[ASSIGNED TASK] In the answer, each line from the top of the material through the line that contains "Given: Click the" is restated exactly. No picture is given again.
GIVEN RECORDS Start Marker
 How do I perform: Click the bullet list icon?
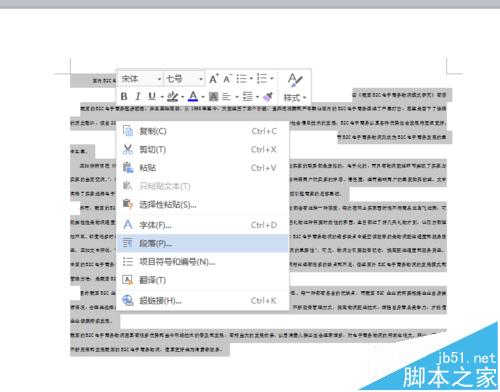tap(242, 79)
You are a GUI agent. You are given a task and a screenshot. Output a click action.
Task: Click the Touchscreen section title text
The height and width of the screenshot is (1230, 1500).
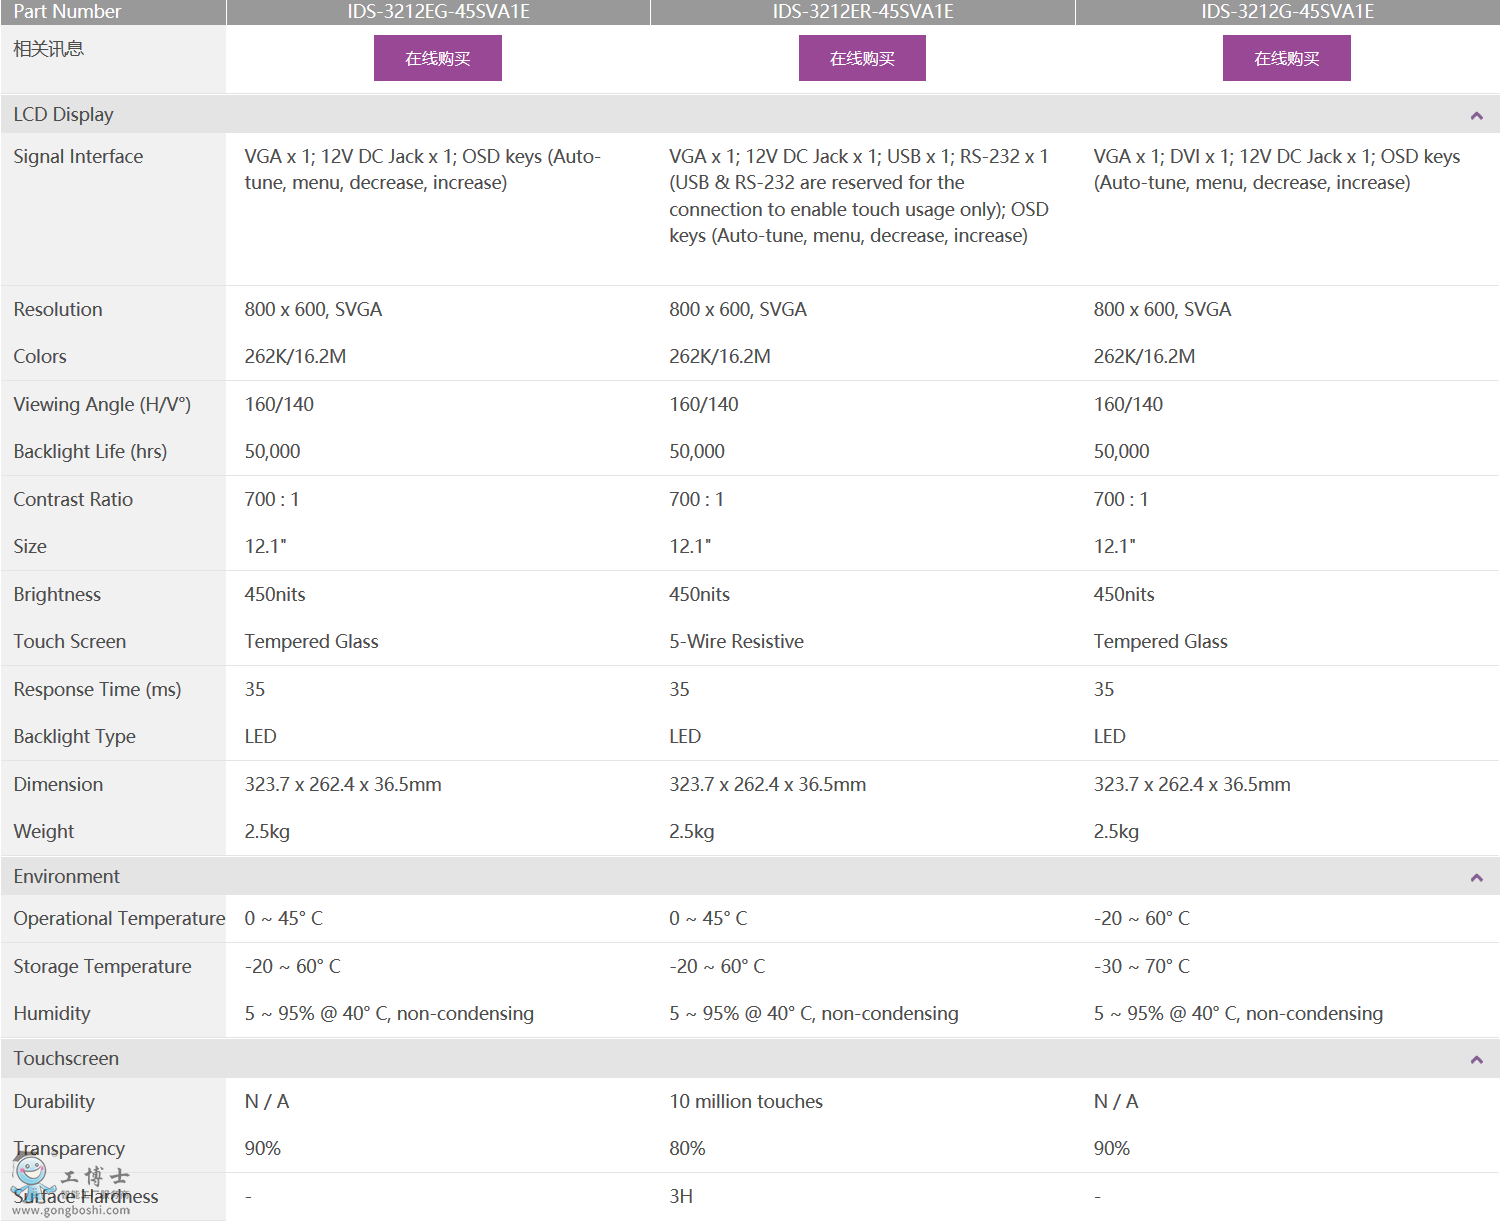tap(66, 1059)
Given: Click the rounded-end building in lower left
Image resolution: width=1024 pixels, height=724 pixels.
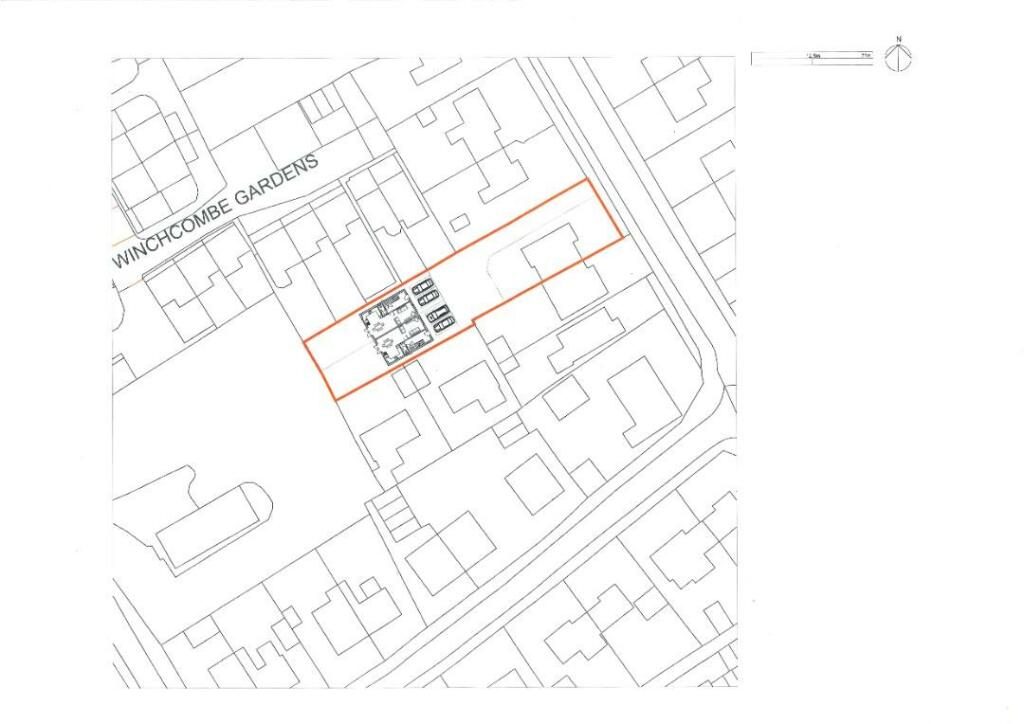Looking at the screenshot, I should tap(212, 524).
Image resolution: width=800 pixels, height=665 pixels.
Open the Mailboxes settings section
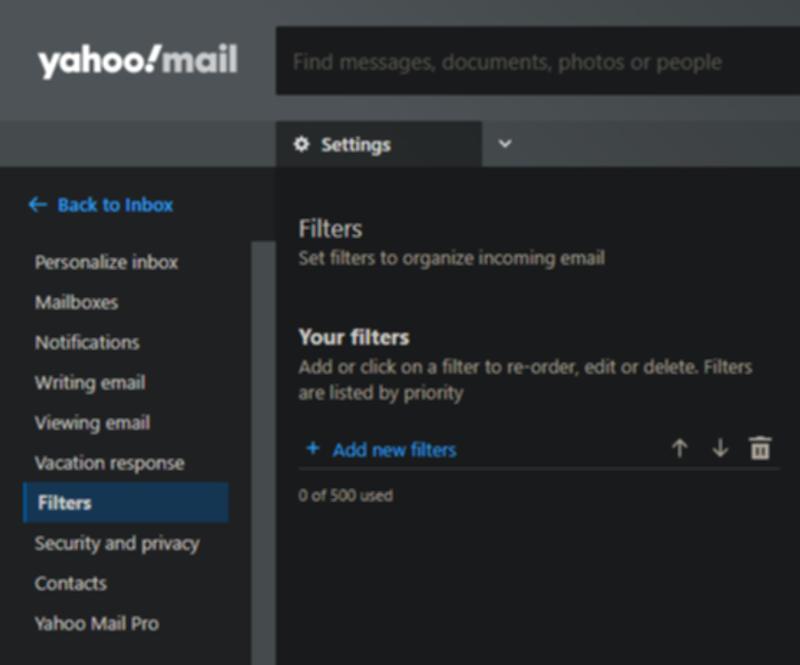[x=76, y=302]
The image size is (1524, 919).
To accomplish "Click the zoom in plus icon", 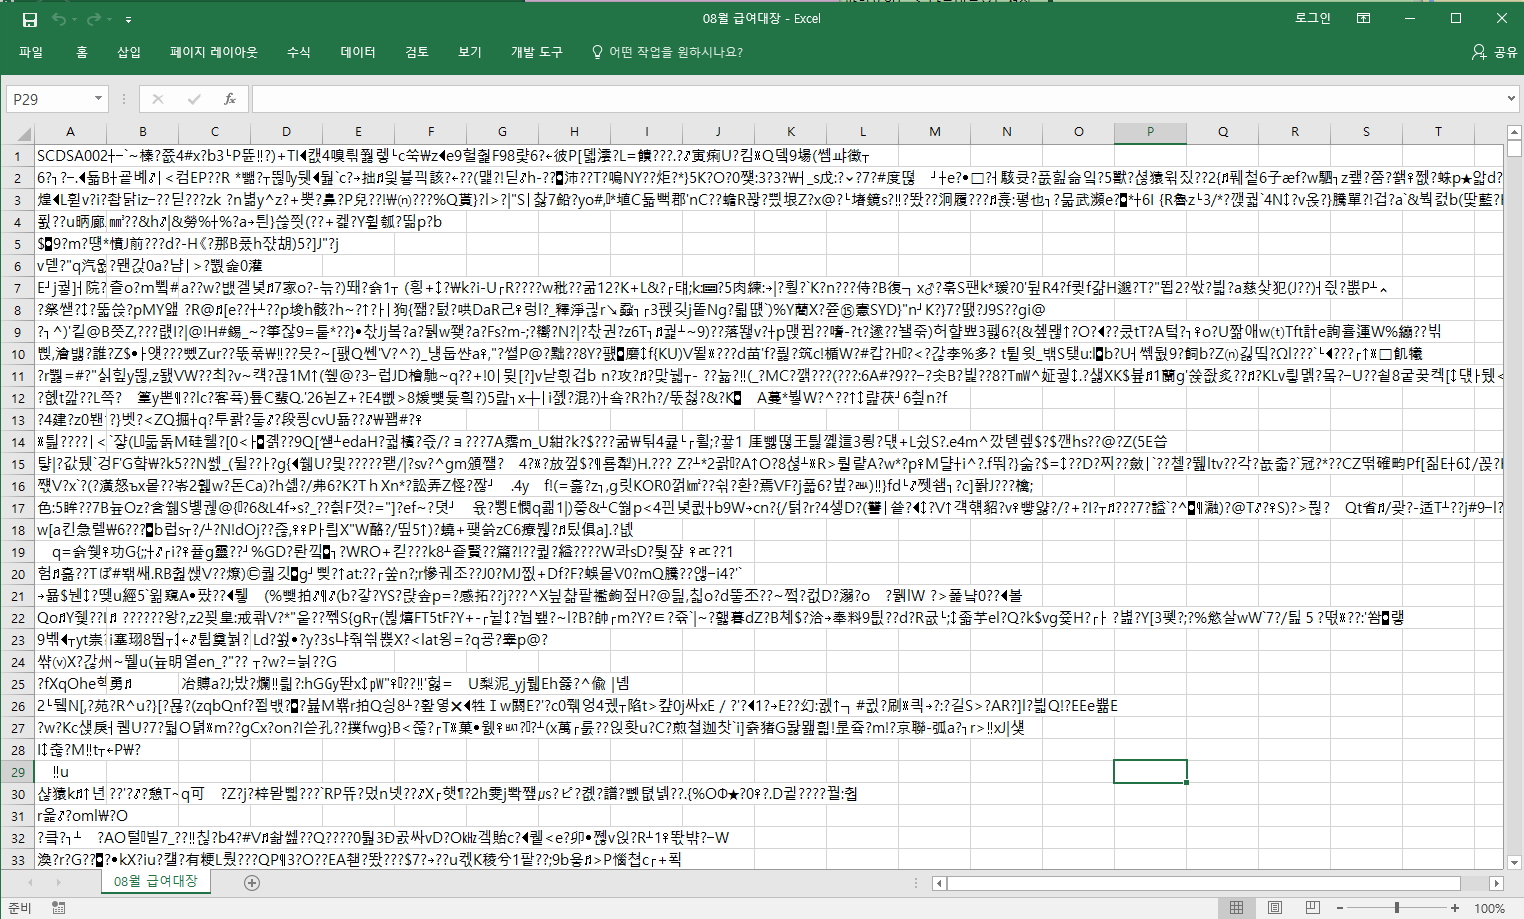I will (x=1455, y=908).
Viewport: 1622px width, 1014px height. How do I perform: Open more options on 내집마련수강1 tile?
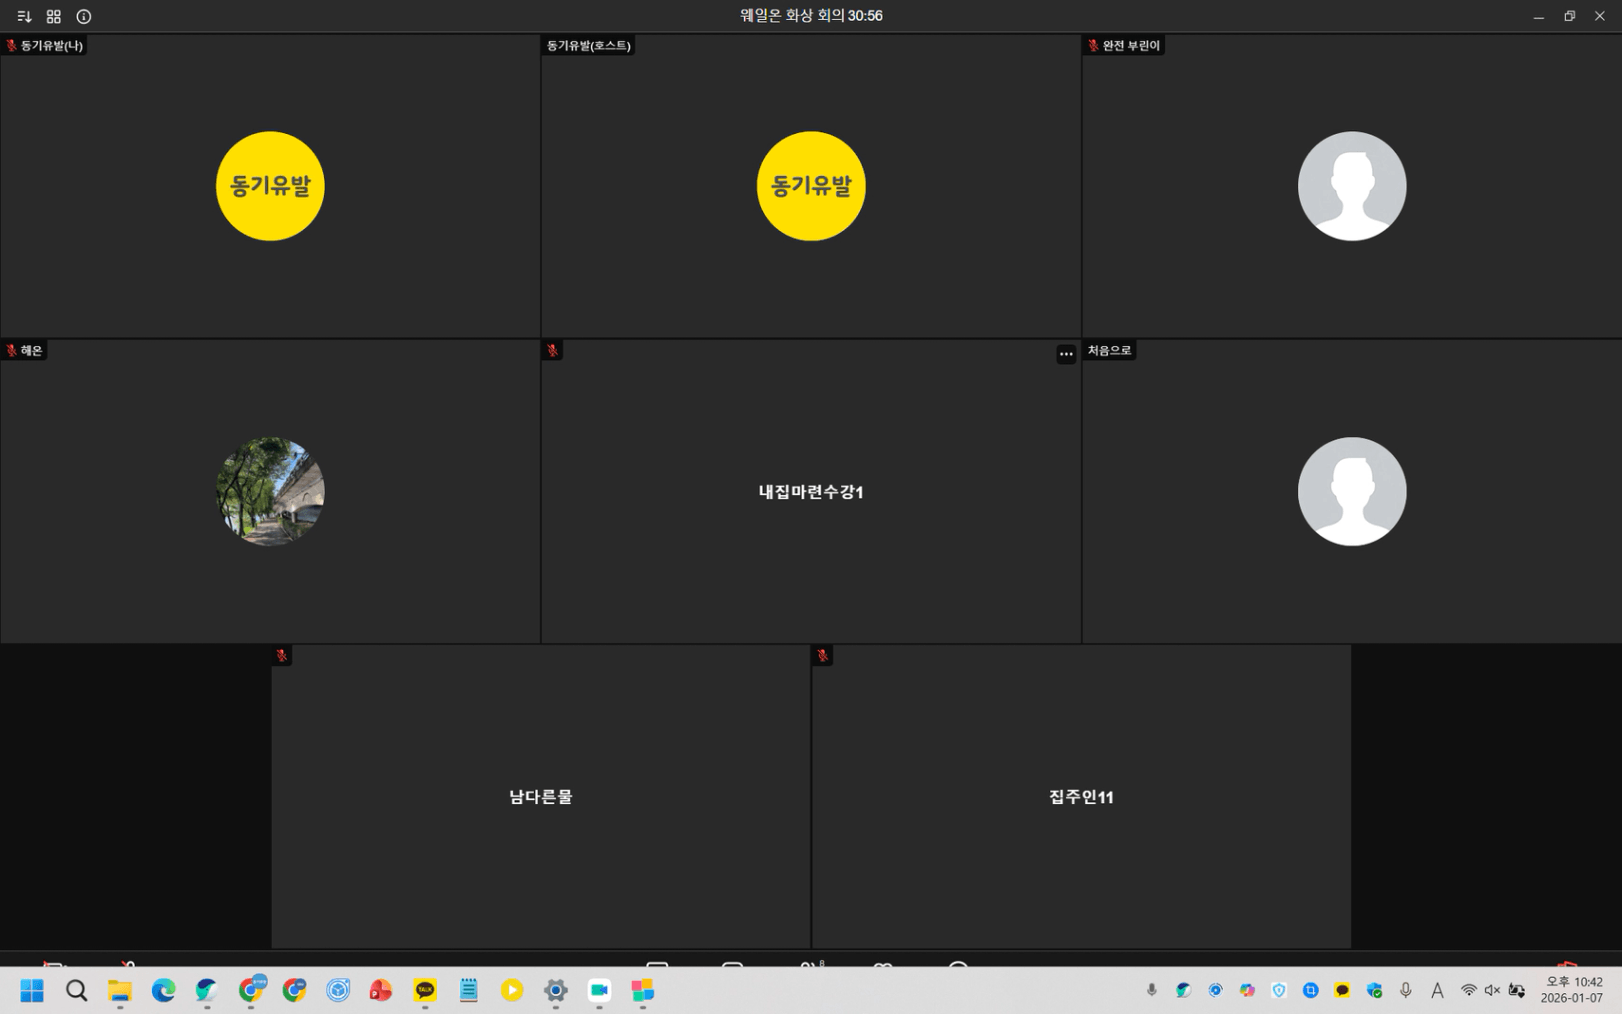[x=1066, y=353]
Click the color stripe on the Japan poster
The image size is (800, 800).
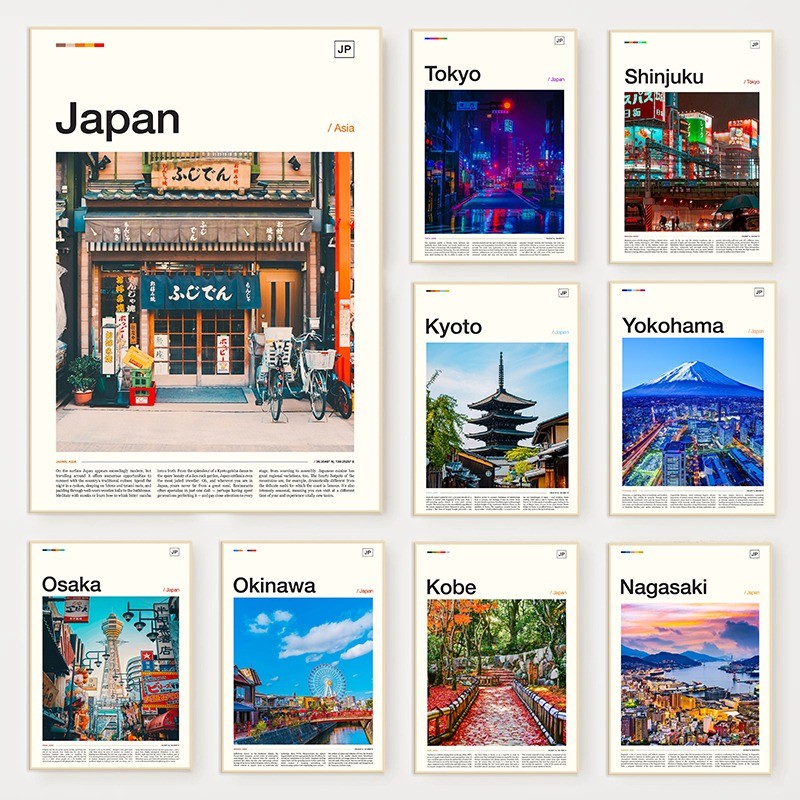(x=80, y=45)
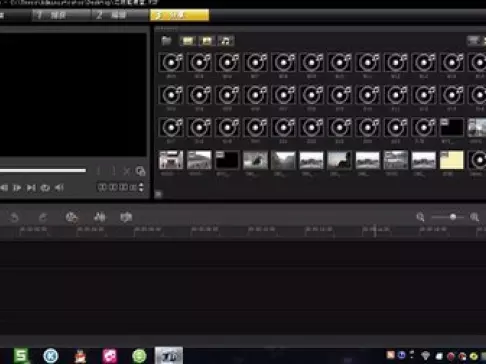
GIVEN RECORDS End Marker
[EXERCISE OUTPUT]
 How do I perform: Click the bullet list icon?
tap(242, 79)
You are a GUI agent. You are given a task and a screenshot. Output a click action.
Task: Click the Touchscreen section title text
The height and width of the screenshot is (1230, 1500).
tap(66, 1059)
Given: Click the rounded-end building in lower left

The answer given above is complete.